‘Ski industry’ means a lot more than skiing and snowboarding

To look at the headlines in the business press, it appears as though the ski industry is now going through the same type of meltdown the high-tech stocks experienced last year. Since March, the number three resort operator in North America, American Skiing Company, has called off a proposed merger with the largest independent hotel management company in the United States, and the company’s CEO, Les Otten, has resigned. Charlie Locke’s Resorts of the Canadian Rockies chain of ski areas has filed for protection from its creditors. In Fernie this winter, lawsuits were more common than snowflakes. Aspen Skiing Company, Vail Resorts and other American operators have recently announced layoffs. And this week came news that Whistler-Blackcomb is the only Intrawest resort that won’t post skier visit numbers higher than last year.

On top of all this, of course, is the growing realization that the North American economy is slowing down. How long it will continue to decline is anyone’s guess.

But the ski industry is full of conflicting indicators. Across the United States, skier visits this past winter are expected to total more than 54 million for the fourth time in the last decade. And in Canada, skier visits are likely to top 18 million, which would be a new record. However, despite the near record totals in the United States, skier visits to destination resorts were actually down. The reason, according to most analysts, is the abundant snow that most of North America received this winter. Rather than travel to destination ski areas, many people went to their local mountains and hills.

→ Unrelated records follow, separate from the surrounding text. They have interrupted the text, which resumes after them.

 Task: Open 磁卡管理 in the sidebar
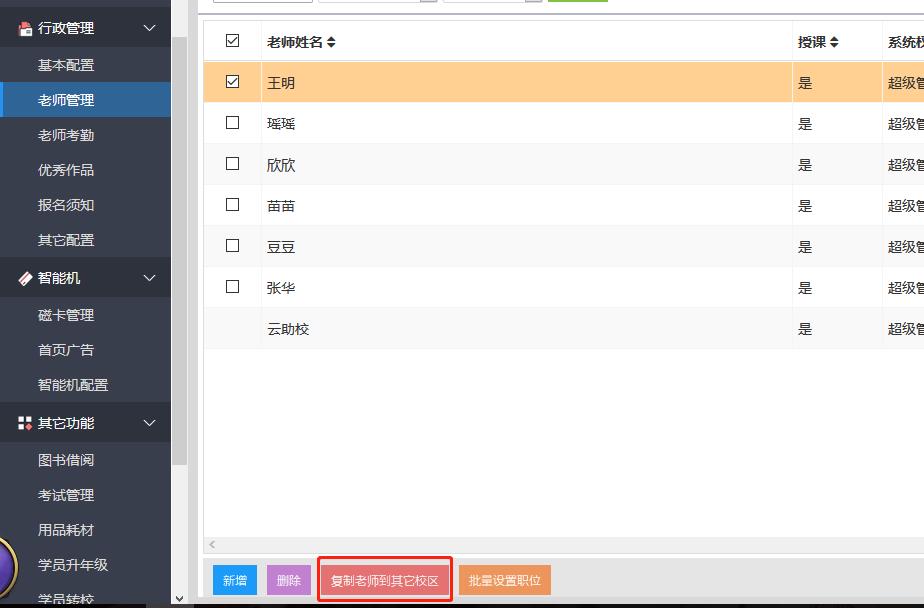66,315
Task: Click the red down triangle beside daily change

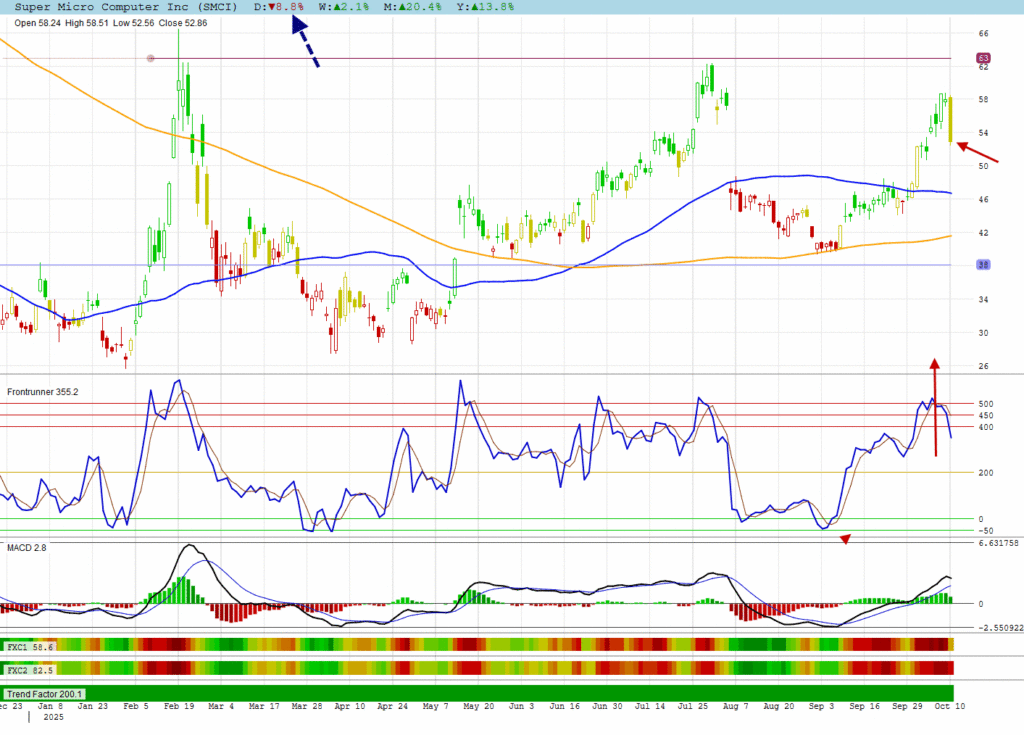Action: 272,7
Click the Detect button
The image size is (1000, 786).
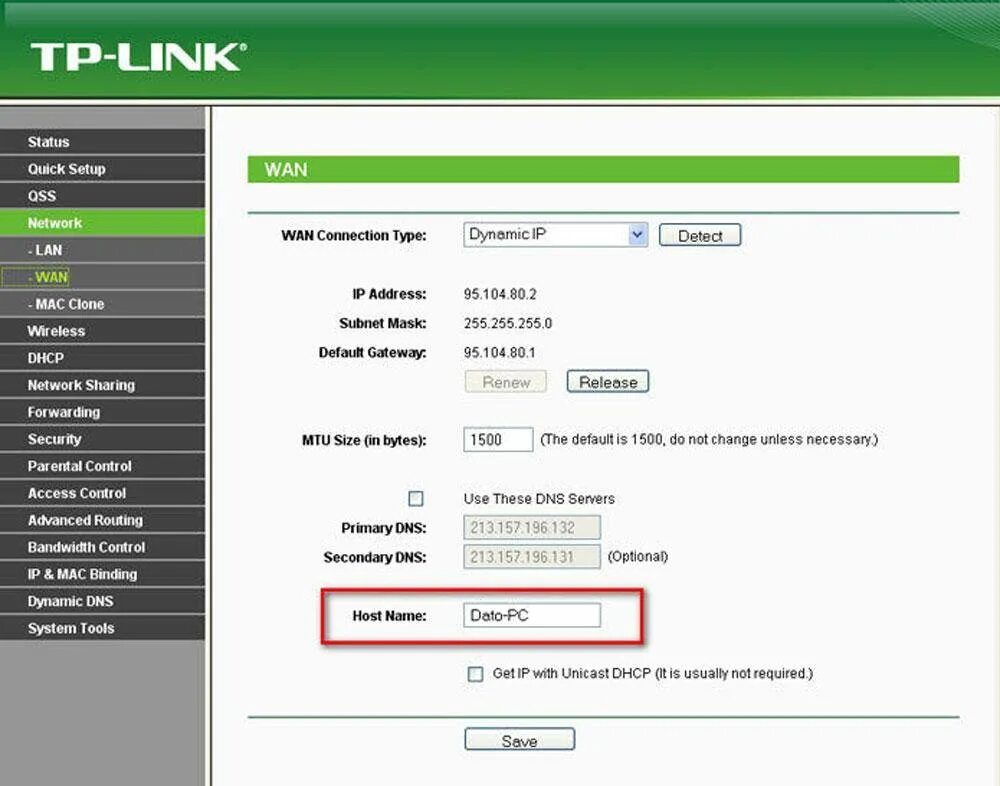699,235
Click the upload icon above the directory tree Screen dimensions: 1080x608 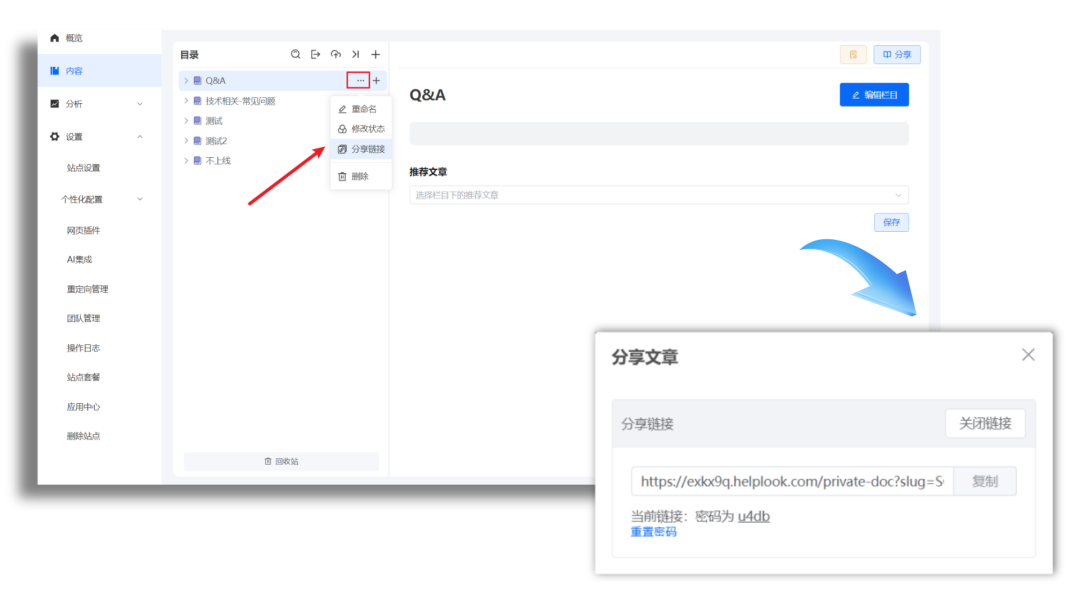pos(336,55)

What’s interesting here is that about five years ago, when consolidation was sweeping the industry and companies like Intrawest, ASC and Vail Resorts were buying up ski areas like Saturday morning shoppers at a garage sale, one of the suggestions made was that these multi-resort companies could revitalize the ski industry and entice new people to take up the sport. But while 54 million-plus skier visits in the United States could be a record, it’s not substantially above the 20 year average for skier visits in that country. In other words, it appears it was the snow provided by Mother Nature, rather than any marketing efforts by the operators, that brought more people to the hills more often this past winter.

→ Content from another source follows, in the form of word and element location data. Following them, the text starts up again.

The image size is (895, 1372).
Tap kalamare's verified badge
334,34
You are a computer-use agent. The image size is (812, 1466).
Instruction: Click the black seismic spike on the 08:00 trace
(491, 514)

The situation also points out how dated skier visits are as a tool for measuring the industry. In its third quarter financial statement this week Intrawest noted that while skier visits at Whistler-Blackcomb will be down slightly from last season – the actual numbers won’t be released because they might mislead investors and affect share prices, another sign of how the industry has changed – revenue per skier visit will be up.

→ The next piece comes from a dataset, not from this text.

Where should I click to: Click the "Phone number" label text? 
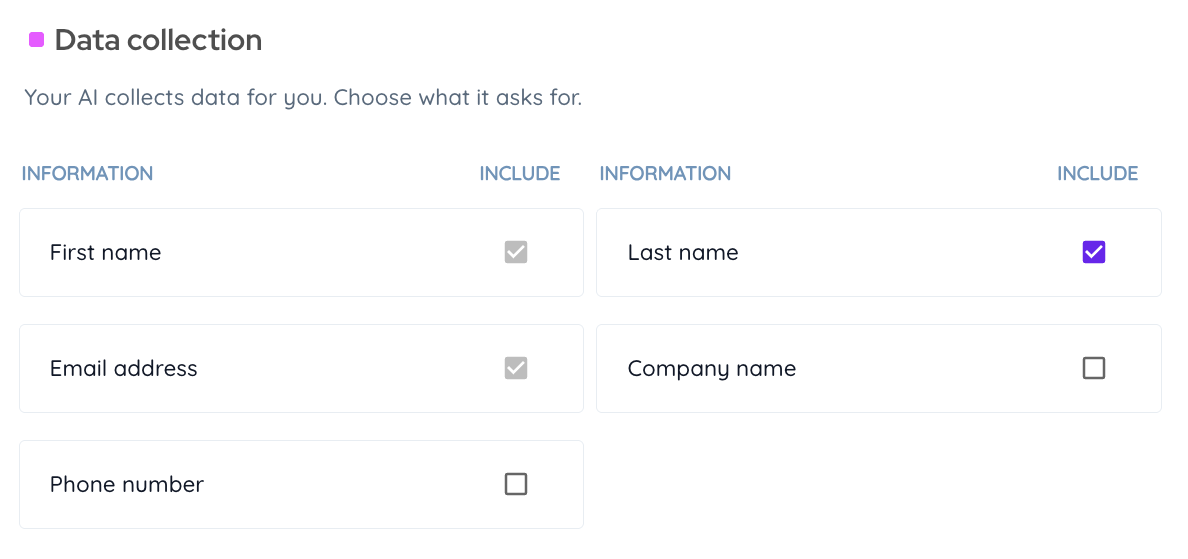pos(127,485)
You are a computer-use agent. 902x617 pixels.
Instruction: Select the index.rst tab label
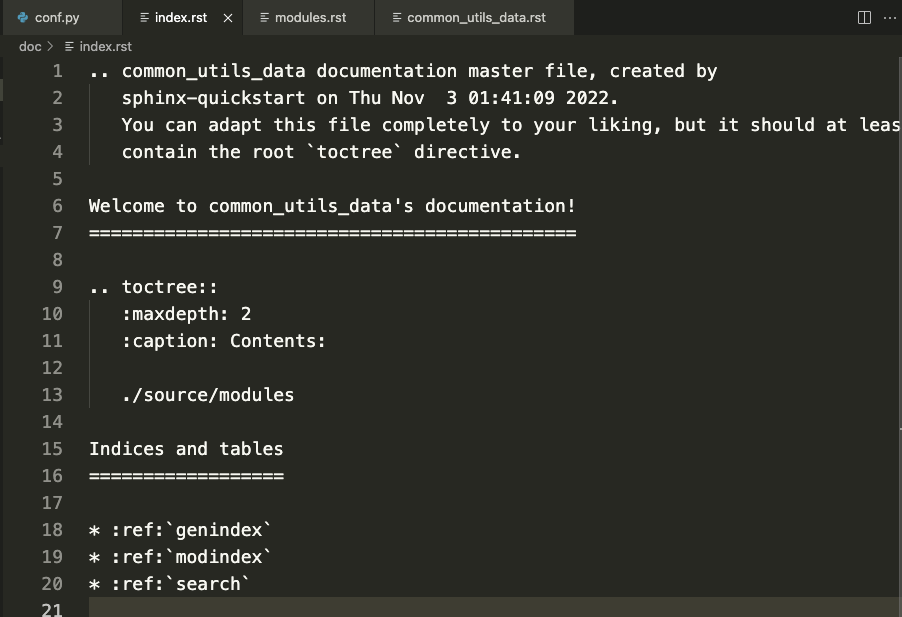coord(181,18)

But perhaps the most important measurement for the ski industry in the 21 st century is real estate sales. While the major resorts are happy to steal skier visits from one another, if they can sell that skier a condo they likely have him for good.

And even if it’s a non-skier/boarder who buys the condo, that person or family is still likely to visit regularly and spend money in restaurants, shops, bars, golf courses and any manner of other activities. As a former Vail president who left to go into real estate sales once summed it up: it makes no difference if the people who buy real estate at mountain resorts ski, the region’s economy is driven by people who come to the mountains for many reasons.

So while the ski industry hasn’t managed to entice a whole lot of new people to become skiers or boarders, even in this past winter of abundant snow, it has been successful in enticing people to invest in mountain real estate.

But as the affairs of Resorts of the Canadian Rockies and American Skiing Company suggest, managing that real estate properly can be as crucial as snow on the hills.